Well sat on my arse for five months. Then a pair of feet migrated up to my ribs and since then I've been largely laid on my side to cope with that development.

I haven't been anywhere near the kind of housewife I intended to be and had very little to say on the matter. I haven't put into practice any of the things I intended to do. I am not organised and my home is not a tightly run ship. I don't even cook any more since the bump got to big and heavy for me to get near the stove. Now my husband does it. The last month or so he has done pretty much everything. He is his own housewife and he looks after me too.

I can't pretend that I'm not really sad about this and disappointed. I'm kind enough to myself to realise that had it not been for the wrecking ball things might have been different and better, but I still feel regret for the way things have turned out. In dark times I feel that I've let my husband down and it's hard not to feel sorrow when I see how stressed he has been and still is.

More to the point I realise that 2012 can't go the way 2011 has. Despite the fact that I could go into labour before I finish this blog entry, despite the fact I'm taking on a huge new job - that of mother - any day now, despite the fact everyone tells me that my life will never be the same and I will have no control over my time for the next few years - I now feel that my New Model Housewife project is more important then ever.
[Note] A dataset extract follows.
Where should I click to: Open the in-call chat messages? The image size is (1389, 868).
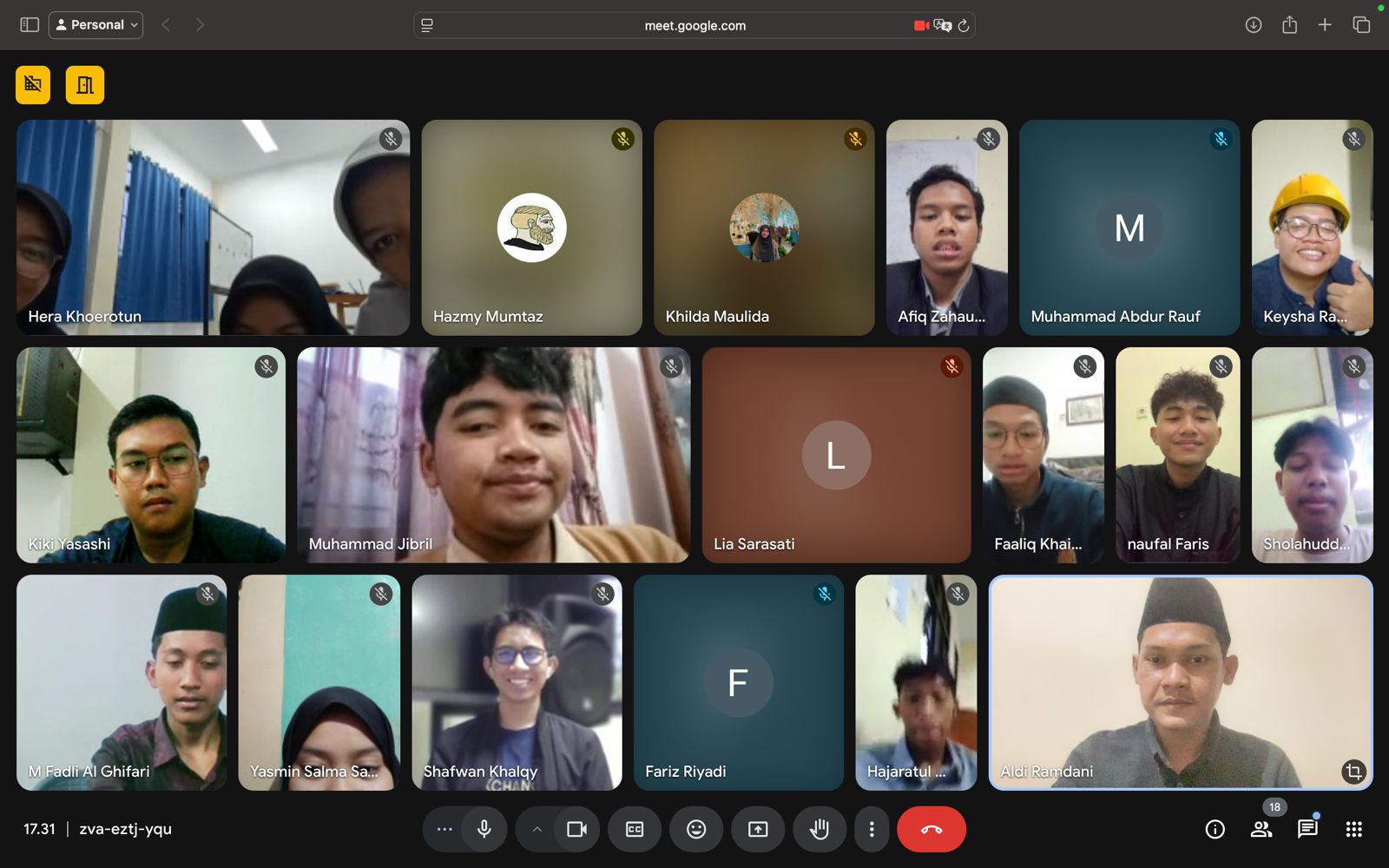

Once the baby is here it will be more important then ever to be organised. It will be more important then ever to ensure I do my part to make my husbands business a success. Goodness knows we'll need the money. The house must be run smoothly to ensure we don't collapse under the weight of dirty dishes and laundry. I have to try and have some sort of routine just to provide myself with some sense of normality.

I know that to many people baby = chaos. No doubt that somewhere there will be a new mother reading this and cackling hysterically at my ambitions. People have tried to knock me off my perch already by convincing me that my carefully laid plans will go to waste after five minutes.

I however am determined to prove them wrong.

Not because I'm stubborn, which is a factor, but because I don't have a choice. I don't want to live in total chaos. I don't want my husband to feel any more stressed then he needs to. I don't want my child to grow up in a chaotic home. I want to live with some semblance of order for my own happiness and mental wellness. So I have no choice, the only path open to me is to get organised and become the kick arse New Model Housewife I'd always intended to be.